▶ [Work item]: Your task is to print all of the data word for word.

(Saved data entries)
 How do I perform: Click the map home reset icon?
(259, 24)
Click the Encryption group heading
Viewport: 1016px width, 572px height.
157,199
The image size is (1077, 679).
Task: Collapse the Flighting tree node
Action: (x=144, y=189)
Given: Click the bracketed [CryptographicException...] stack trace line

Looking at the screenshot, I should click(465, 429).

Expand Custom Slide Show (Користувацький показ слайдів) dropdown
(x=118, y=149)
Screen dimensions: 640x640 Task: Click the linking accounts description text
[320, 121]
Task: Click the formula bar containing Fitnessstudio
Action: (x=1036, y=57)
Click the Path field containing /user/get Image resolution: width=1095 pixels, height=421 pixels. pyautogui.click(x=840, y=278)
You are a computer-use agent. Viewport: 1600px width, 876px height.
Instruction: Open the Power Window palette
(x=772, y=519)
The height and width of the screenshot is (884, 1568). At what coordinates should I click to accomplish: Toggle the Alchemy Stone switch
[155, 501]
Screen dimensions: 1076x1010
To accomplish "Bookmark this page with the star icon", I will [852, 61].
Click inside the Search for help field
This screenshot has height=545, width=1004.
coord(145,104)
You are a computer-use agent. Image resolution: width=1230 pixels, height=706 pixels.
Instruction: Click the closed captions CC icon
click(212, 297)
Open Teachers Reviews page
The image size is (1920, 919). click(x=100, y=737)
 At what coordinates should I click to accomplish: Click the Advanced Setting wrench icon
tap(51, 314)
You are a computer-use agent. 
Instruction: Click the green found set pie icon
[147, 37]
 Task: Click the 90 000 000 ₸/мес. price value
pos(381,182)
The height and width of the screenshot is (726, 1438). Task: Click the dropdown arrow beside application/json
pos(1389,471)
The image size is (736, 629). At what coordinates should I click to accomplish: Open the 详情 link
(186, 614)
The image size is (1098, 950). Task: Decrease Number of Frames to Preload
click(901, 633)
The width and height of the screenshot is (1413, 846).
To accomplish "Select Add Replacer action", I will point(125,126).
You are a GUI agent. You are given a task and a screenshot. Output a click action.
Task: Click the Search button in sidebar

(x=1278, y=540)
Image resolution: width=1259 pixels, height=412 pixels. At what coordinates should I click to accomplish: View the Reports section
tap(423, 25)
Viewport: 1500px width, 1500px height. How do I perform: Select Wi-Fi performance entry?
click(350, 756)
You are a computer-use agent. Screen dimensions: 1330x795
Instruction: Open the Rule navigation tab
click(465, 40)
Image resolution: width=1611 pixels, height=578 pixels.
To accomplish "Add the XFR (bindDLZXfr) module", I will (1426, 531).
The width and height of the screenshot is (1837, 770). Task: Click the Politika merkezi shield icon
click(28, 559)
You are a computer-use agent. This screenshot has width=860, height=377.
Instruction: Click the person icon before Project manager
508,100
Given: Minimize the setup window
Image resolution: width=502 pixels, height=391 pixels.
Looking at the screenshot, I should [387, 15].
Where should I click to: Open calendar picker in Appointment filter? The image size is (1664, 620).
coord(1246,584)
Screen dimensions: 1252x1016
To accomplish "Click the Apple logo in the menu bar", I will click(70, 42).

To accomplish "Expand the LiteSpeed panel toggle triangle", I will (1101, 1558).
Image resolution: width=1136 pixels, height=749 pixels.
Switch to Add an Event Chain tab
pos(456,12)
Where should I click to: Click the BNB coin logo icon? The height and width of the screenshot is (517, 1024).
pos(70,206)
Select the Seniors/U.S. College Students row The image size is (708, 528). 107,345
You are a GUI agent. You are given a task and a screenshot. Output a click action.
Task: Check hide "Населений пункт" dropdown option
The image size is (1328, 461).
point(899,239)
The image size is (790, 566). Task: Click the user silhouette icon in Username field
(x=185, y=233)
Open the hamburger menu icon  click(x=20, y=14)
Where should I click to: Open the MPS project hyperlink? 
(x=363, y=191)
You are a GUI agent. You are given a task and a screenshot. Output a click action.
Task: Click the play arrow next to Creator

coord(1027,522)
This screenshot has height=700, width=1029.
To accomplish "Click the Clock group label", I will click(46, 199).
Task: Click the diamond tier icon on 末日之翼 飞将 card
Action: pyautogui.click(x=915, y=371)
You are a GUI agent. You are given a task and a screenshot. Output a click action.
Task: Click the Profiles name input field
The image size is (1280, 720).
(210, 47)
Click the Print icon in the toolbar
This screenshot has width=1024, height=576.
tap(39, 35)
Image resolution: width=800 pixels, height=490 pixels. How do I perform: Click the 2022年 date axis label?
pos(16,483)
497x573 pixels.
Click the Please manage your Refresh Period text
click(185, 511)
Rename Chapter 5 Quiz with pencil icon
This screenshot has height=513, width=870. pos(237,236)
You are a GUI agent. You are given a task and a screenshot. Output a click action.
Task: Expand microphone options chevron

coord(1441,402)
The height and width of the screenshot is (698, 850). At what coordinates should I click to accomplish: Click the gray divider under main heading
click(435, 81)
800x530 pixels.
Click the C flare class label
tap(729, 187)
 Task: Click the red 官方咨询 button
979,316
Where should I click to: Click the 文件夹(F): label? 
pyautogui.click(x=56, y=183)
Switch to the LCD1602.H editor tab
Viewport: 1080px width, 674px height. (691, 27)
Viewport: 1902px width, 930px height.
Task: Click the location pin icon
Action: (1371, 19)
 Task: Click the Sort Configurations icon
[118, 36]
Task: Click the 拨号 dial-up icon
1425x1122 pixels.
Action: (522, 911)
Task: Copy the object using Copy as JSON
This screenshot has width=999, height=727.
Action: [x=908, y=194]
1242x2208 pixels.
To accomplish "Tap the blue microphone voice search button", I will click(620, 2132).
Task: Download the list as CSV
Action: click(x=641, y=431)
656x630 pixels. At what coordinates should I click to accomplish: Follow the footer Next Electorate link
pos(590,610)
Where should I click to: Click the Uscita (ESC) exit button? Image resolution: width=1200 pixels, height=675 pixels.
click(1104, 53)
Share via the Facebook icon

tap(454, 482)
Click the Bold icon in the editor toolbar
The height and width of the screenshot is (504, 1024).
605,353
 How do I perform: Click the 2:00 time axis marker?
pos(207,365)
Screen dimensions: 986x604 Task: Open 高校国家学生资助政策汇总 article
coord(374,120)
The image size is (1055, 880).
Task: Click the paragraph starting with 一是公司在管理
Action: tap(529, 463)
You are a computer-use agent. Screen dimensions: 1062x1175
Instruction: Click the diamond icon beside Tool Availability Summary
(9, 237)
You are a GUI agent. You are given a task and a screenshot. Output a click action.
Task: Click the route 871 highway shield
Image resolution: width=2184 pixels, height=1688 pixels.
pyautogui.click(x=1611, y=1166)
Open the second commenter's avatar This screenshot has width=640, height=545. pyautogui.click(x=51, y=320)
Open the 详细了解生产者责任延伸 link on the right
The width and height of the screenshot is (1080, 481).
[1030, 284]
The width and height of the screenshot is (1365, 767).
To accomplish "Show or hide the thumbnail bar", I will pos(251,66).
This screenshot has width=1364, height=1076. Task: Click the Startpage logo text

▶ [Written response]:
 How do I perform: Click the map home reset icon?
(259, 24)
Click the Encryption group heading
Viewport: 1016px width, 572px height.
157,199
The image size is (1077, 679).
Task: Collapse the Flighting tree node
Action: (x=144, y=189)
Given: Click the bracketed [CryptographicException...] stack trace line

Looking at the screenshot, I should click(465, 429).

Expand Custom Slide Show (Користувацький показ слайдів) dropdown
(x=118, y=149)
Screen dimensions: 640x640 Task: Click the linking accounts description text
[320, 121]
Task: Click the formula bar containing Fitnessstudio
Action: (x=1036, y=57)
Click the Path field containing /user/get Image resolution: width=1095 pixels, height=421 pixels. pyautogui.click(x=840, y=278)
You are a computer-use agent. Viewport: 1600px width, 876px height.
Instruction: Open the Power Window palette
(x=772, y=519)
The height and width of the screenshot is (884, 1568). At what coordinates should I click to accomplish: Toggle the Alchemy Stone switch
[155, 501]
Screen dimensions: 1076x1010
To accomplish "Bookmark this page with the star icon", I will [852, 61].
Click inside the Search for help field
This screenshot has height=545, width=1004.
coord(145,104)
You are a computer-use agent. Image resolution: width=1230 pixels, height=706 pixels.
Instruction: Click the closed captions CC icon
click(212, 297)
Open Teachers Reviews page
The image size is (1920, 919). click(x=100, y=737)
 At what coordinates should I click to accomplish: Click the Advanced Setting wrench icon
tap(51, 314)
You are a computer-use agent. 
Instruction: Click the green found set pie icon
[147, 37]
 Task: Click the 90 000 000 ₸/мес. price value
pos(381,182)
The height and width of the screenshot is (726, 1438). Task: Click the dropdown arrow beside application/json
pos(1389,471)
The image size is (736, 629). At what coordinates should I click to accomplish: Open the 详情 link
(186, 614)
The image size is (1098, 950). Task: Decrease Number of Frames to Preload
click(901, 633)
The width and height of the screenshot is (1413, 846).
To accomplish "Select Add Replacer action", I will point(125,126).
You are a GUI agent. You are given a task and a screenshot. Output a click action.
Task: Click the Search button in sidebar

(x=1278, y=540)
Image resolution: width=1259 pixels, height=412 pixels. At what coordinates should I click to accomplish: View the Reports section
tap(423, 25)
Viewport: 1500px width, 1500px height. How do I perform: Select Wi-Fi performance entry?
click(350, 756)
You are a computer-use agent. Screen dimensions: 1330x795
Instruction: Open the Rule navigation tab
click(465, 40)
Image resolution: width=1611 pixels, height=578 pixels.
To accomplish "Add the XFR (bindDLZXfr) module", I will (1426, 531).
The width and height of the screenshot is (1837, 770). Task: Click the Politika merkezi shield icon
click(28, 559)
You are a computer-use agent. This screenshot has width=860, height=377.
Instruction: Click the person icon before Project manager
508,100
Given: Minimize the setup window
Image resolution: width=502 pixels, height=391 pixels.
Looking at the screenshot, I should [387, 15].
Where should I click to: Open calendar picker in Appointment filter? The image size is (1664, 620).
coord(1246,584)
Screen dimensions: 1252x1016
To accomplish "Click the Apple logo in the menu bar", I will click(70, 42).

To accomplish "Expand the LiteSpeed panel toggle triangle", I will (1101, 1558).
Image resolution: width=1136 pixels, height=749 pixels.
Switch to Add an Event Chain tab
pos(456,12)
Where should I click to: Click the BNB coin logo icon? The height and width of the screenshot is (517, 1024).
pos(70,206)
Select the Seniors/U.S. College Students row The image size is (708, 528). 107,345
You are a GUI agent. You are given a task and a screenshot. Output a click action.
Task: Check hide "Населений пункт" dropdown option
The image size is (1328, 461).
point(899,239)
The image size is (790, 566). Task: Click the user silhouette icon in Username field
(x=185, y=233)
Open the hamburger menu icon  click(x=20, y=14)
Where should I click to: Open the MPS project hyperlink? 
(x=363, y=191)
You are a GUI agent. You are given a task and a screenshot. Output a click action.
Task: Click the play arrow next to Creator

coord(1027,522)
This screenshot has height=700, width=1029.
To accomplish "Click the Clock group label", I will click(46, 199).
Task: Click the diamond tier icon on 末日之翼 飞将 card
Action: pyautogui.click(x=915, y=371)
You are a GUI agent. You are given a task and a screenshot. Output a click action.
Task: Click the Profiles name input field
The image size is (1280, 720).
(210, 47)
Click the Print icon in the toolbar
This screenshot has width=1024, height=576.
tap(39, 35)
Image resolution: width=800 pixels, height=490 pixels. How do I perform: Click the 2022年 date axis label?
pos(16,483)
497x573 pixels.
Click the Please manage your Refresh Period text
click(185, 511)
Rename Chapter 5 Quiz with pencil icon
This screenshot has height=513, width=870. pos(237,236)
You are a GUI agent. You are given a task and a screenshot. Output a click action.
Task: Expand microphone options chevron

coord(1441,402)
The height and width of the screenshot is (698, 850). At what coordinates should I click to accomplish: Click the gray divider under main heading
click(435, 81)
800x530 pixels.
Click the C flare class label
tap(729, 187)
 Task: Click the red 官方咨询 button
979,316
Where should I click to: Click the 文件夹(F): label? 
pyautogui.click(x=56, y=183)
Switch to the LCD1602.H editor tab
Viewport: 1080px width, 674px height. (691, 27)
Viewport: 1902px width, 930px height.
Task: Click the location pin icon
Action: (1371, 19)
 Task: Click the Sort Configurations icon
[118, 36]
Task: Click the 拨号 dial-up icon
1425x1122 pixels.
Action: (522, 911)
Task: Copy the object using Copy as JSON
This screenshot has width=999, height=727.
Action: [x=908, y=194]
1242x2208 pixels.
To accomplish "Tap the blue microphone voice search button", I will click(620, 2132).
Task: Download the list as CSV
Action: click(x=641, y=431)
656x630 pixels. At what coordinates should I click to accomplish: Follow the footer Next Electorate link
pos(590,610)
Where should I click to: Click the Uscita (ESC) exit button? Image resolution: width=1200 pixels, height=675 pixels.
click(1104, 53)
Share via the Facebook icon

tap(454, 482)
Click the Bold icon in the editor toolbar
The height and width of the screenshot is (504, 1024).
605,353
 How do I perform: Click the 2:00 time axis marker?
pos(207,365)
Screen dimensions: 986x604 Task: Open 高校国家学生资助政策汇总 article
coord(374,120)
The image size is (1055, 880).
Task: Click the paragraph starting with 一是公司在管理
Action: tap(529, 463)
You are a computer-use agent. Screen dimensions: 1062x1175
Instruction: Click the diamond icon beside Tool Availability Summary
(9, 237)
You are a GUI agent. You are given a task and a screenshot. Output a click action.
Task: Click the route 871 highway shield
Image resolution: width=2184 pixels, height=1688 pixels.
pyautogui.click(x=1611, y=1166)
Open the second commenter's avatar This screenshot has width=640, height=545. pyautogui.click(x=51, y=320)
Open the 详细了解生产者责任延伸 link on the right
The width and height of the screenshot is (1080, 481).
[1030, 284]
The width and height of the screenshot is (1365, 767).
To accomplish "Show or hide the thumbnail bar", I will pos(251,66).
This screenshot has width=1364, height=1076. Task: Click the Startpage logo text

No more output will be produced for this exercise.